§ Task description
In the records below, find every line that contains "computer" and list it.

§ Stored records

______________________________

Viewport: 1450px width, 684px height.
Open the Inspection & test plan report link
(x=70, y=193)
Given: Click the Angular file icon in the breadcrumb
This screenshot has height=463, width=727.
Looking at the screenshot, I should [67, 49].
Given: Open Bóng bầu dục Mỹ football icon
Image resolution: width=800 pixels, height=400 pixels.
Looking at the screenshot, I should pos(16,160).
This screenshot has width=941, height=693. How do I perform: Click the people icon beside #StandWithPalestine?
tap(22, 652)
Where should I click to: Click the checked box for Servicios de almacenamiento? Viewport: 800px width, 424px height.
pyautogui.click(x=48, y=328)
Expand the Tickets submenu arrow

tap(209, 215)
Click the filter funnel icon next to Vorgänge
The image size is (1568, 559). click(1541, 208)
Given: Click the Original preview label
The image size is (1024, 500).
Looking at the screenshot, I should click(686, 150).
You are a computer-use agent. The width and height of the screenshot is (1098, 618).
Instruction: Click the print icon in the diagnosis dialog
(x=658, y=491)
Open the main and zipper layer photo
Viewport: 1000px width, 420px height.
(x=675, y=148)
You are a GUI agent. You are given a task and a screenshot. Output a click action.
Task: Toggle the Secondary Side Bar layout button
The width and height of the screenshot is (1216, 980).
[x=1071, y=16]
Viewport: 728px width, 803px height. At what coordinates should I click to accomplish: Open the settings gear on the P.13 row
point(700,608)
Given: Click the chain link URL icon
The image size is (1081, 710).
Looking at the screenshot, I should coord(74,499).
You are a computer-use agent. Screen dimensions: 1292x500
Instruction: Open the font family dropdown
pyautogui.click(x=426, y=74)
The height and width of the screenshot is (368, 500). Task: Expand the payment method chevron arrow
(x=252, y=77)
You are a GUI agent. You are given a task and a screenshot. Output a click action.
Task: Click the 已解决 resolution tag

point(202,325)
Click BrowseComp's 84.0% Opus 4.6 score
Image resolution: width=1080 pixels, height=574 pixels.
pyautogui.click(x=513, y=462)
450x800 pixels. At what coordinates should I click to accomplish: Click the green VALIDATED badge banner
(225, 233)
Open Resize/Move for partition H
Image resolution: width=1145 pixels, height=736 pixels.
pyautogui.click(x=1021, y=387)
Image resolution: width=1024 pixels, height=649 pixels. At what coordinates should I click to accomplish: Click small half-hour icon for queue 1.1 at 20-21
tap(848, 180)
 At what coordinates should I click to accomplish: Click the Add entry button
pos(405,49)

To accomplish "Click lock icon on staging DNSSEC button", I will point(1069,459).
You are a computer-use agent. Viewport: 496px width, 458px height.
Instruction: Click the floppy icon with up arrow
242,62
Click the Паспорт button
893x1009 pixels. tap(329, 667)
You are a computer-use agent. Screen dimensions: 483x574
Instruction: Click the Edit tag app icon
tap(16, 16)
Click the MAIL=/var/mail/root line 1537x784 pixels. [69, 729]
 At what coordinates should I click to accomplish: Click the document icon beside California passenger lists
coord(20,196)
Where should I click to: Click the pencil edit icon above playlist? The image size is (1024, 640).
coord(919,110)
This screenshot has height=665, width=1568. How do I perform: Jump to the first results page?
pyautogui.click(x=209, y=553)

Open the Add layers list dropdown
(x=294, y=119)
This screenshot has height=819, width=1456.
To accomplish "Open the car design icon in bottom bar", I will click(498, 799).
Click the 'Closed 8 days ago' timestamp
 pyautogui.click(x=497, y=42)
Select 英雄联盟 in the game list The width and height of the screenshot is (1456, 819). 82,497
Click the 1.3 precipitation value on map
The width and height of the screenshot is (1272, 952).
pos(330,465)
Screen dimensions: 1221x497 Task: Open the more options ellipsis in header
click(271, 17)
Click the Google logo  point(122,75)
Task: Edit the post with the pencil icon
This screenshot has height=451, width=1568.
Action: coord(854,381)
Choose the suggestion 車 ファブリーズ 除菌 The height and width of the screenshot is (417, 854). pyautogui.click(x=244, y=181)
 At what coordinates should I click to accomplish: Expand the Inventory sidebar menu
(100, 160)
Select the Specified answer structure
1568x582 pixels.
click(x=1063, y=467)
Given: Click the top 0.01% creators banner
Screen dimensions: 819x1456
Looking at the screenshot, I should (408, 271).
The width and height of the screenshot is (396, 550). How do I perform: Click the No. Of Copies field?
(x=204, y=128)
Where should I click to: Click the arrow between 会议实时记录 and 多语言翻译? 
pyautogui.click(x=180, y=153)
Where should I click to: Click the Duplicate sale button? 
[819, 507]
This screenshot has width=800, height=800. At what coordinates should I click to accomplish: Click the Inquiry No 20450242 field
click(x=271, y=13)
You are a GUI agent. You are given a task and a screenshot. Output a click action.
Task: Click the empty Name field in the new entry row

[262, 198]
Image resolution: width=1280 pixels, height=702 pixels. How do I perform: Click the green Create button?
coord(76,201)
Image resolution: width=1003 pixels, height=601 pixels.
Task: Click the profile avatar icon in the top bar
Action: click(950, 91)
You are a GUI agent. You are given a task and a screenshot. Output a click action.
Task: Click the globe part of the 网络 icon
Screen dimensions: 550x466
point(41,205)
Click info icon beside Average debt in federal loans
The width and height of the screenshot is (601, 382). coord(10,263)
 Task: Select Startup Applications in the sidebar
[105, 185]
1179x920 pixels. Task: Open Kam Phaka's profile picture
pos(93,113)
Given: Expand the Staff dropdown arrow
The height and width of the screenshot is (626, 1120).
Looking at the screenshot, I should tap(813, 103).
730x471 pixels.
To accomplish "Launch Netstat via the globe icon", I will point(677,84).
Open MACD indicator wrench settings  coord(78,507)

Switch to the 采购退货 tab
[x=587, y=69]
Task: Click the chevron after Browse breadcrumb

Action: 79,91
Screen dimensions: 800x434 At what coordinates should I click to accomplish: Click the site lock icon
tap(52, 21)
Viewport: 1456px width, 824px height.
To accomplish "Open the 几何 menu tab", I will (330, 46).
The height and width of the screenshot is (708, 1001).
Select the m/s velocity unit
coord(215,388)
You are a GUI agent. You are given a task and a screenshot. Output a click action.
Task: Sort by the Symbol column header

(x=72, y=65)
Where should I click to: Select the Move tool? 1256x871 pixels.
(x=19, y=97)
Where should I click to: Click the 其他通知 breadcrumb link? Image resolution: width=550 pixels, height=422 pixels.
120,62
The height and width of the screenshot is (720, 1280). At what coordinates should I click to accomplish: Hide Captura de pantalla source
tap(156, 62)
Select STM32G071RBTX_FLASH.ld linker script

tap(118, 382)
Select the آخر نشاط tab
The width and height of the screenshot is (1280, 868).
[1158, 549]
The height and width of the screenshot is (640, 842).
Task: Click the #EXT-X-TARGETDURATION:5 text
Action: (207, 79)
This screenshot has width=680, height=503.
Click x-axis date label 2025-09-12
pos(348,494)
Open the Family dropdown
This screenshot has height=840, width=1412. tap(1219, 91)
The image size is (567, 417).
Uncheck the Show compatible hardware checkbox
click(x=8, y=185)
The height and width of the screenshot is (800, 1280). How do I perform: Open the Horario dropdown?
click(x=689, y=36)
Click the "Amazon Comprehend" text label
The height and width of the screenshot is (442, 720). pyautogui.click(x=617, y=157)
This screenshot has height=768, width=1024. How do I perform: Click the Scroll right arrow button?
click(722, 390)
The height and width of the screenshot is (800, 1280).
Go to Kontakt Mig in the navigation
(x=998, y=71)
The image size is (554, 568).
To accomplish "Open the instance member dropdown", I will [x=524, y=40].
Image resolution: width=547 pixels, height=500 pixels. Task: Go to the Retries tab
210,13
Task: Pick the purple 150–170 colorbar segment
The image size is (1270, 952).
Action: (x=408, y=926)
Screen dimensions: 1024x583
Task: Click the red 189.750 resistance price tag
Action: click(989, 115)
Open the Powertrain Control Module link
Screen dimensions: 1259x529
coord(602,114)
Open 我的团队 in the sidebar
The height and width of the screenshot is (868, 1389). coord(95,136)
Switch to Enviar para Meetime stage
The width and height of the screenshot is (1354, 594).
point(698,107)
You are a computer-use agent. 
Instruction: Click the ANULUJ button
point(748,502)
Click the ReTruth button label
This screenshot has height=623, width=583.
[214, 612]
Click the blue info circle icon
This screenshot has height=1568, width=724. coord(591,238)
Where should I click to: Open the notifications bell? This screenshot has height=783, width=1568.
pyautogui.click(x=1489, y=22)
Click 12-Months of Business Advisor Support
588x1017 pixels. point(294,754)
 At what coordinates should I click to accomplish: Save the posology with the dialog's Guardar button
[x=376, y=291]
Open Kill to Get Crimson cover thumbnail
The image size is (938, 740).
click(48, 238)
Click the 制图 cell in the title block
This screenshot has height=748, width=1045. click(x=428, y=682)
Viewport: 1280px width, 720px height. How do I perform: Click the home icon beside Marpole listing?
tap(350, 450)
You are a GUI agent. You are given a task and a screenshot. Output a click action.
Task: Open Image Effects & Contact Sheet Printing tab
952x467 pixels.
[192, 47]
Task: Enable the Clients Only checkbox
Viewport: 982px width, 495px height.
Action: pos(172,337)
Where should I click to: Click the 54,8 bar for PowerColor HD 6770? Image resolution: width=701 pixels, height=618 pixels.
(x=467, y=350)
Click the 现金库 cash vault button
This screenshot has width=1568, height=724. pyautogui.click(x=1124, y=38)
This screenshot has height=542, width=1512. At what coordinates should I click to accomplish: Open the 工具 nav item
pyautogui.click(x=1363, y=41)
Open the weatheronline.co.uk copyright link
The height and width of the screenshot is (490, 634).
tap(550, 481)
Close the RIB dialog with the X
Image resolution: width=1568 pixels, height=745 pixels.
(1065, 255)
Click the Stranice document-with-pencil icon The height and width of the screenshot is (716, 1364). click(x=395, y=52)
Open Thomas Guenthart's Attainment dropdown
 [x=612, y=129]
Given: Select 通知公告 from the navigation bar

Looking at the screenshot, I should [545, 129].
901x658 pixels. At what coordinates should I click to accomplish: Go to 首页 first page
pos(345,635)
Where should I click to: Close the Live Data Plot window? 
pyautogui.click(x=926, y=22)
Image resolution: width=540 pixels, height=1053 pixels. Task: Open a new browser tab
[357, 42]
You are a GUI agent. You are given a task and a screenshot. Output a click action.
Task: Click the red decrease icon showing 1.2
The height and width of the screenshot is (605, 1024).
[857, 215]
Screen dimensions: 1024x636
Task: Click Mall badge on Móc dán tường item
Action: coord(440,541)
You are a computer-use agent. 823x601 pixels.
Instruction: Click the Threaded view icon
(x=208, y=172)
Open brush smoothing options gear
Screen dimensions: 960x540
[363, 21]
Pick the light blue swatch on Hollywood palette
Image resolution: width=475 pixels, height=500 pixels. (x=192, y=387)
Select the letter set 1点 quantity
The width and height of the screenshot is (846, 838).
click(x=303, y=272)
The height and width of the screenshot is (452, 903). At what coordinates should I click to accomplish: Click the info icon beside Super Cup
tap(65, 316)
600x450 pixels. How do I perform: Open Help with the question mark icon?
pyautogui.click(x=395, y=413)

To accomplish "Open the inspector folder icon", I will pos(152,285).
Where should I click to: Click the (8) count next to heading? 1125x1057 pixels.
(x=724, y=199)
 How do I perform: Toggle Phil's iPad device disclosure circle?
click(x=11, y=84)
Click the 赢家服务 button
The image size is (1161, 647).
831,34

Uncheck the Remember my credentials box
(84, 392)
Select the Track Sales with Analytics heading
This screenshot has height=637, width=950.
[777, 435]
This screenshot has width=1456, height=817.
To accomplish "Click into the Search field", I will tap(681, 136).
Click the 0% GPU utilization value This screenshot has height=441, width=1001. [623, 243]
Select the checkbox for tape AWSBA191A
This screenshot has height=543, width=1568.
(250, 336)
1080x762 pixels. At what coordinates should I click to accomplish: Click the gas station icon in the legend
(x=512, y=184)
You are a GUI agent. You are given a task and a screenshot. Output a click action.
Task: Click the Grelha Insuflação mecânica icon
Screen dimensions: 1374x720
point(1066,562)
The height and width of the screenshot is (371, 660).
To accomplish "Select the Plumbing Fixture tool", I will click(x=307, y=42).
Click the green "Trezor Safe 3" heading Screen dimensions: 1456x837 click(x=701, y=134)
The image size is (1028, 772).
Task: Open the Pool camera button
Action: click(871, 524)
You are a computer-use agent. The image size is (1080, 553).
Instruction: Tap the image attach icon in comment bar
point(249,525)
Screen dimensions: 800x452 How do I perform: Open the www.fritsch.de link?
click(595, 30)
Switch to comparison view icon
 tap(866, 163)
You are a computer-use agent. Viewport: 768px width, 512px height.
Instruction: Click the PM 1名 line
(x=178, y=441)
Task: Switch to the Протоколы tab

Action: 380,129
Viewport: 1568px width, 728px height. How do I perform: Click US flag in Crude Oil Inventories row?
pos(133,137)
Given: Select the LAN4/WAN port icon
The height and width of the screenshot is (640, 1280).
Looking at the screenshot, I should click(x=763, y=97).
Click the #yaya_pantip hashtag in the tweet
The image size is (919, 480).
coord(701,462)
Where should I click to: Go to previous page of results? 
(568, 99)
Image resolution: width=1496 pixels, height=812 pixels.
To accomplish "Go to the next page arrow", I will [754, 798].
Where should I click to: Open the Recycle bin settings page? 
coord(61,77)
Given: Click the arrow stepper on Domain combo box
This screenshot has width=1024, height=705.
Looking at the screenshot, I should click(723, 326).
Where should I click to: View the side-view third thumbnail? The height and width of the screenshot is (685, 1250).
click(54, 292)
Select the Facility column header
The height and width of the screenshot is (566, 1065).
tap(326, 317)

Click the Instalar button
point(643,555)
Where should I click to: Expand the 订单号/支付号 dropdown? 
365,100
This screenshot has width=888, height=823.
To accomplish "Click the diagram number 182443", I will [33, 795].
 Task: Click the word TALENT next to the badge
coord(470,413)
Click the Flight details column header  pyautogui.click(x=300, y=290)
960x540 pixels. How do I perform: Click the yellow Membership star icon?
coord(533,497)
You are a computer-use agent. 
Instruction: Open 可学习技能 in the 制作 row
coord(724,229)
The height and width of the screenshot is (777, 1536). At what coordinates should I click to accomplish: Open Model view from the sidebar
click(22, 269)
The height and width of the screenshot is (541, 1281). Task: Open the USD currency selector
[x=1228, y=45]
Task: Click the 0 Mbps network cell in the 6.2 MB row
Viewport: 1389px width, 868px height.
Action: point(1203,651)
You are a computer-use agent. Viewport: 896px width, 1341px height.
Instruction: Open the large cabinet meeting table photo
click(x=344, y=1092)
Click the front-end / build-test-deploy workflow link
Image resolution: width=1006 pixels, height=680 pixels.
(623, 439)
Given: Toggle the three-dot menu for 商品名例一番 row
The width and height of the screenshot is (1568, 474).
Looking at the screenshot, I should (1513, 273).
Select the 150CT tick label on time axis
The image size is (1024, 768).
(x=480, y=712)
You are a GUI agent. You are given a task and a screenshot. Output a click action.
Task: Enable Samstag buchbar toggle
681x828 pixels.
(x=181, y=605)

______________________________

§ Response to the exercise
You are a computer-use agent. The width and height of the screenshot is (1098, 618).
You are a computer-use agent. Screen dimensions: 1292x500
You are a computer-use agent. Viewport: 496px width, 458px height.
You are a computer-use agent. Screen dimensions: 483x574
You are a computer-use agent. 
You are a computer-use agent. 823x601 pixels.
You are a computer-use agent. The image size is (1080, 553).
You are a computer-use agent. Viewport: 768px width, 512px height.
You are a computer-use agent. 
You are a computer-use agent. Viewport: 896px width, 1341px height.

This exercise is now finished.